Reynoldsburg resale stores must register goods online

Police will look for stolen items

By Elizabeth Gibson

May 11, 2010

Secondhand businesses in Reynoldsburg long have been told that they must register what comes into their shops with the police, to help prevent the sale of stolen goods.

But with the exception of the city's lone pawnshop, almost no one has been following that rule, and the city hasn't been enforcing it.

Reynoldsburg police detective Michael Binder, however, said he plans to crack down, and the Reynoldsburg City Council has given Binder and his colleagues a new tool to do that.

Last night, the City Council passed a law that will require many secondhand stores to log every item they buy on LeadsOnline, an electronic database that the police can search for stolen items. The law applies to used-video-game stores, pawnshops and other resale businesses, such as those that deal in furniture and appliances.

"It just makes the police's job so much simpler, and it's good for the pawnbrokers, too," City Attorney Jed Hood said. "That way, they know they're doing legitimate business."

Comic-book shops, baseball-card sellers, clothing stores and charities such as Goodwill are exempt because monitoring them would be impractical and unproductive, Binder said.

In addition, businesses that buy gold, including check-cashing sites, will have to photograph jewelry with cameras provided by the police department.
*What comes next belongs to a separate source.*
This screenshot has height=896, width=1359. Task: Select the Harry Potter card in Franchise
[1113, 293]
When businesses unknowingly buy stolen gold, they often ship it to be melted before police have time to identify jewelry from a break-in, Binder said. The photos would provide evidence.
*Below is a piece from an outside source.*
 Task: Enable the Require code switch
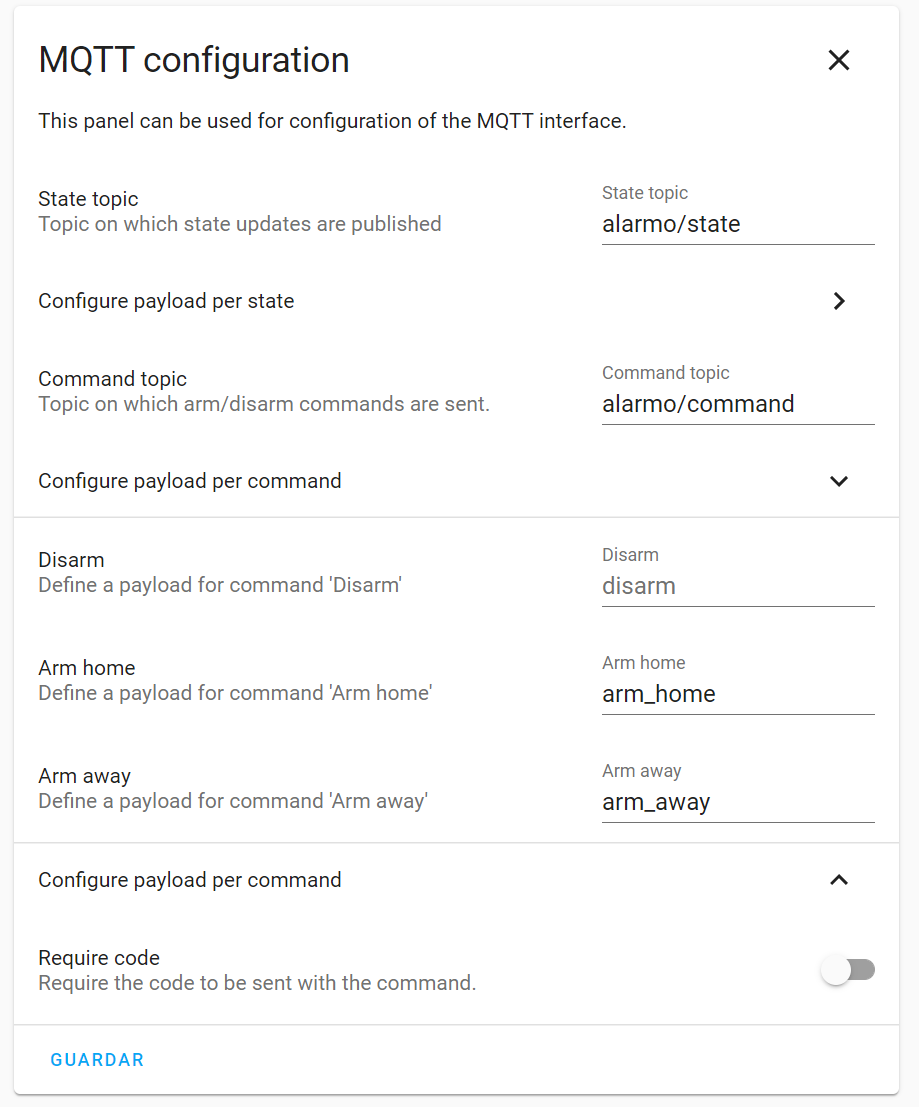click(848, 970)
Several other cities in the region subscribe to LeadsOnline and encourage pawnshops to voluntarily register their purchases. Police can search the entire system. If a TV stolen from Ohio is sold to a pawnshop in Tennessee, police still can track it if the shop uses LeadsOnline.
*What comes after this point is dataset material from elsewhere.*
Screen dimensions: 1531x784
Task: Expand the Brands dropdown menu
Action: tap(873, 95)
The police, not the businesses, pay for LeadsOnline subscriptions, but the stores must handle the data entry.

Businesses testing the database in Reynoldsburg have said that spending time entering product descriptions and serial numbers can be annoying, but it does seem to help catch crooks.

Binder said he hopes other communities adopt laws that make LeadsOnline mandatory so thieves don't sell their wares in the community next door. Stolen goods listed for sale on Craigslist and eBay are still a challenge, he said.